• [引用文]
ヴィスでは、2022年のオフィスデザイントレンド予想を発表しました。 2021年のオフィスデザイン提案内容の分析、ヴィスのオフィス設計デザイナー(53名)を対象としたトレンドに関するアンケート調査の回答をまとめました。

【1】2021年のオフィス振り返り
 1-1) データで振り返る2021年のオフィスデザイン
 1-2) 2021年オフィストレンド予想振り返り
 1-3) 2021年オフィス業界を表す漢字 『変』『動』
 1-4) テレワークでの工夫
【2】2022年のオフィスは「多様なはたらき方」を実現する場に。オフィスデザインは個性、オリジナリティ重視へ
 2-1) 多様な働き方が実現できるワークスペース
 2-2) コミュニケーションをデザインするオフィス
 2-3) アジャイル、フレキシブル。変化に対応できるオフィス
 2-4) 個性、オリジナリティをデザインで表現

【1】2021年のオフィス振り返り

2020年、新型コロナウイルスの影響で働き方が大きく変化しました。テレワークの浸透、オフィスの最適化、シェアオフィスやコワーキングの拡大など、多様化が一気に進みました。

• [提供データ]
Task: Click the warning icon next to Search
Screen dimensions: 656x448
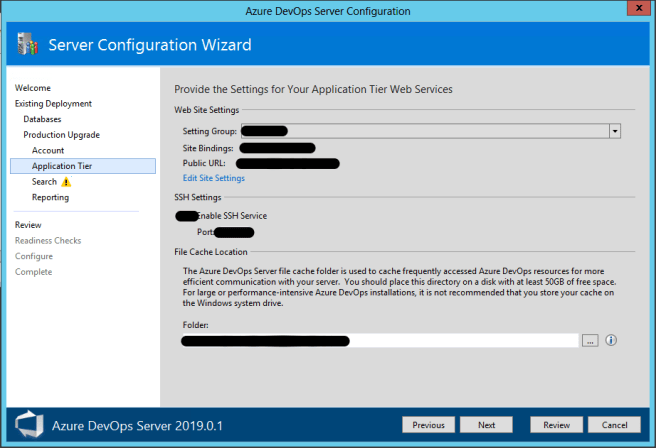Action: point(66,182)
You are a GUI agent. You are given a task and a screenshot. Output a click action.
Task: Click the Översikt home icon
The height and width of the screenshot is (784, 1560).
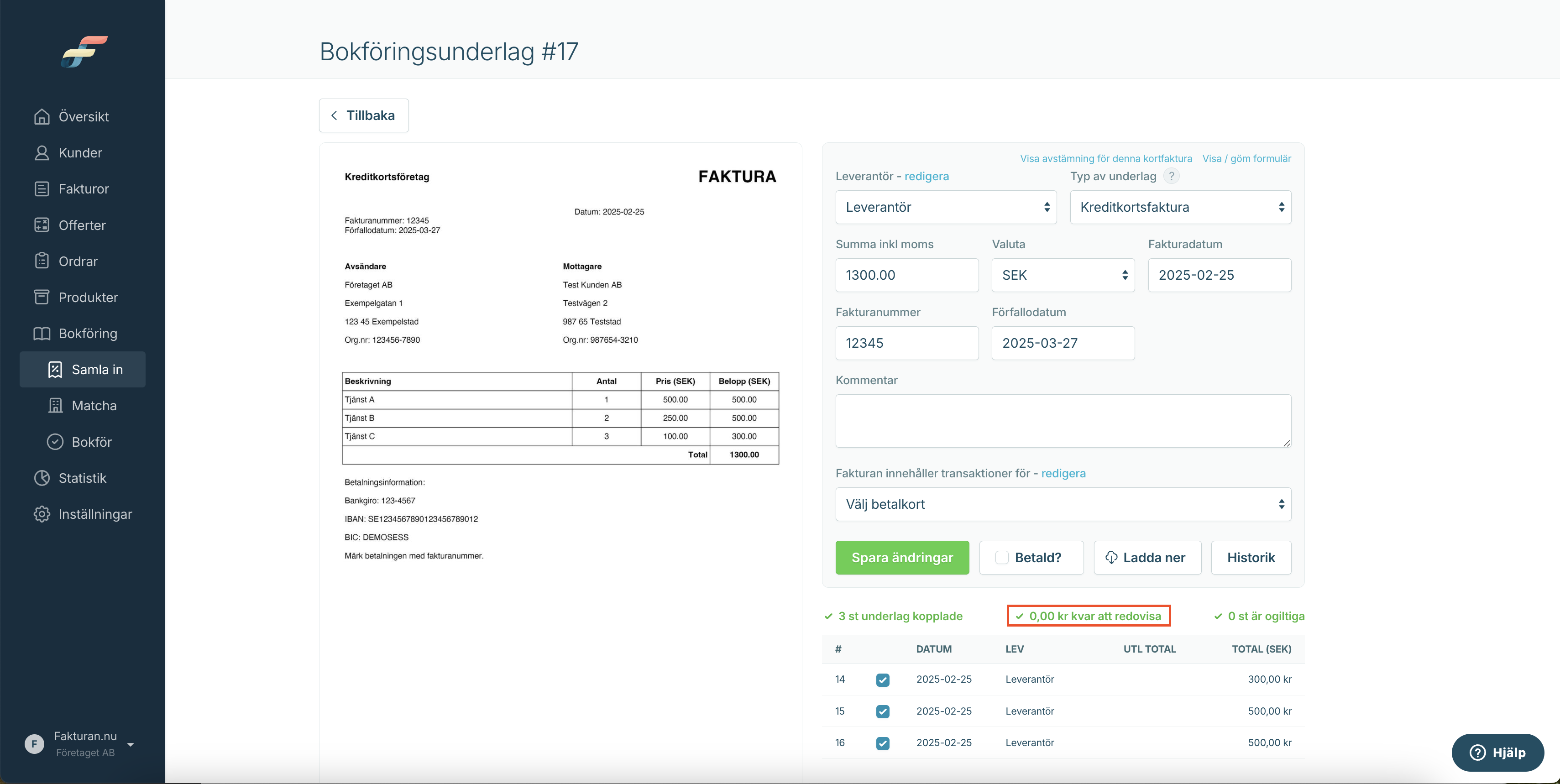42,116
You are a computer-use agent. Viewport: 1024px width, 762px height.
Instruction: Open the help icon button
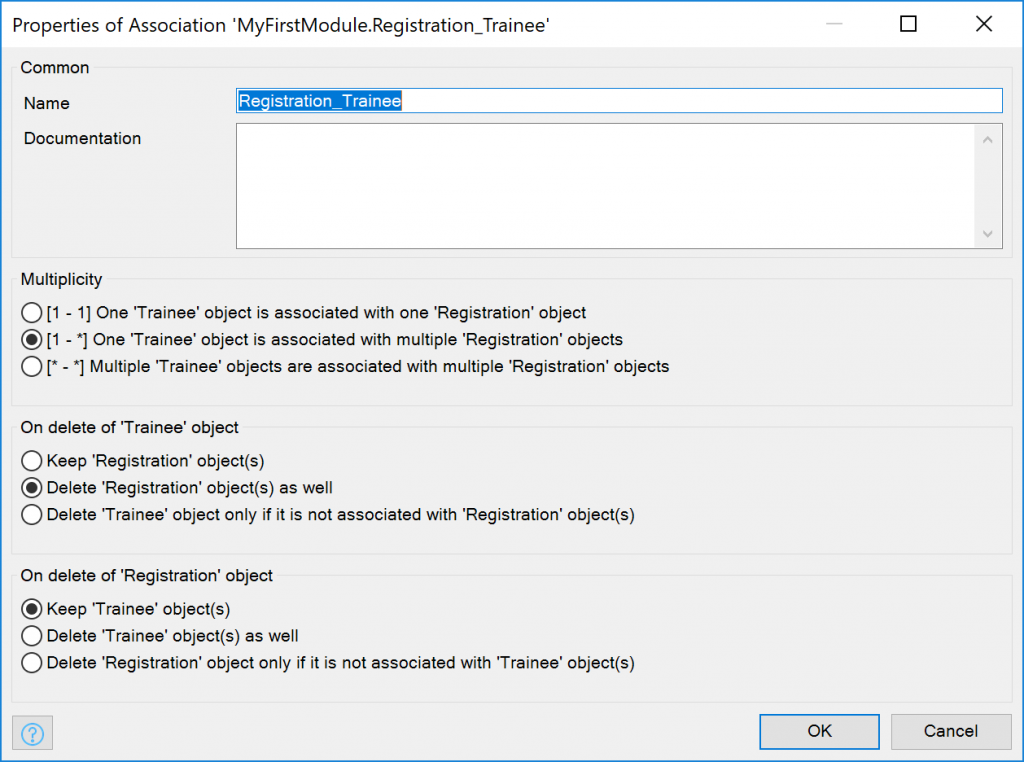tap(32, 733)
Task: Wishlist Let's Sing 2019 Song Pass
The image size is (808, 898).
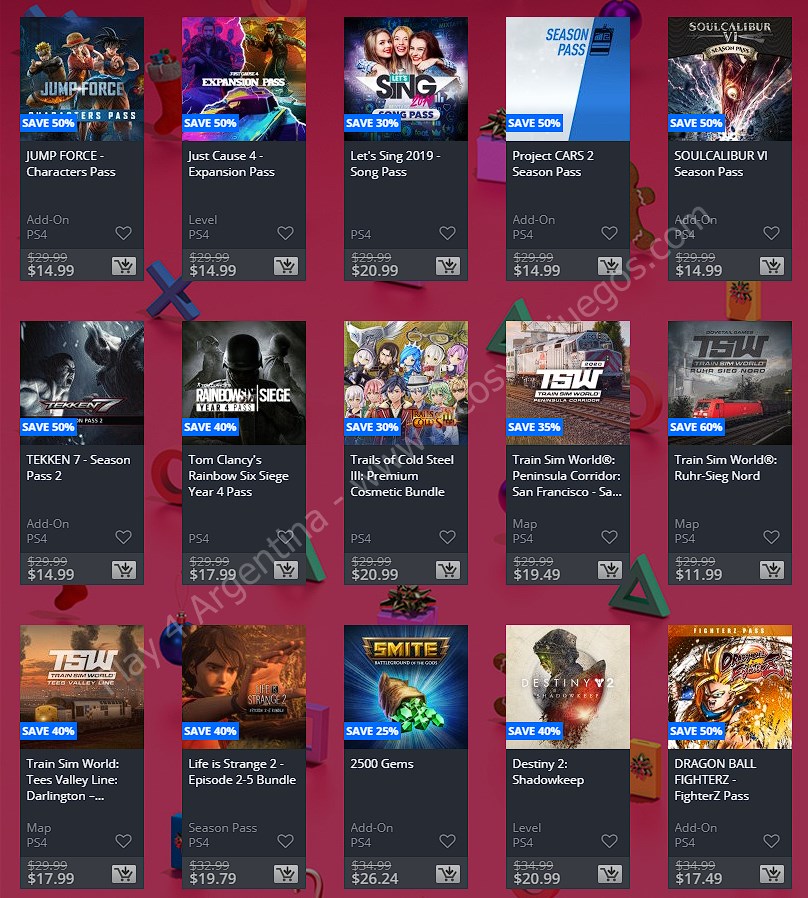Action: tap(447, 233)
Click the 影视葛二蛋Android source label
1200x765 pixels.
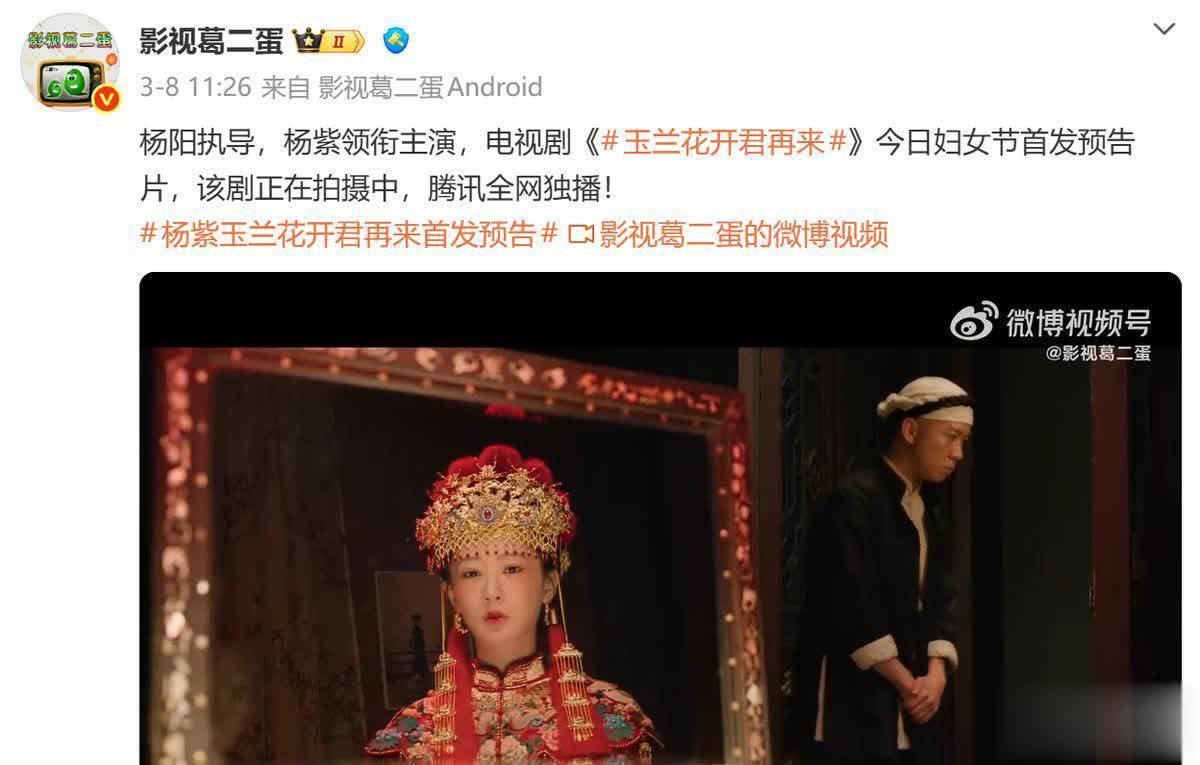430,87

• [課題] オフィスデザインに関する引用文のうち、「1-4) テレワークでの工夫」で始まり「グの拡大など、多様化が一気に進みました。」で終わる箇所を、「テレワーク」を「リモートワーク」に置き換えて書き直してください。

• [回答]
1-4) リモートワークでの工夫
【2】2022年のオフィスは「多様なはたらき方」を実現する場に。オフィスデザインは個性、オリジナリティ重視へ
 2-1) 多様な働き方が実現できるワークスペース
 2-2) コミュニケーションをデザインするオフィス
 2-3) アジャイル、フレキシブル。変化に対応できるオフィス
 2-4) 個性、オリジナリティをデザインで表現

【1】2021年のオフィス振り返り

2020年、新型コロナウイルスの影響で働き方が大きく変化しました。リモートワークの浸透、オフィスの最適化、シェアオフィスやコワーキングの拡大など、多様化が一気に進みました。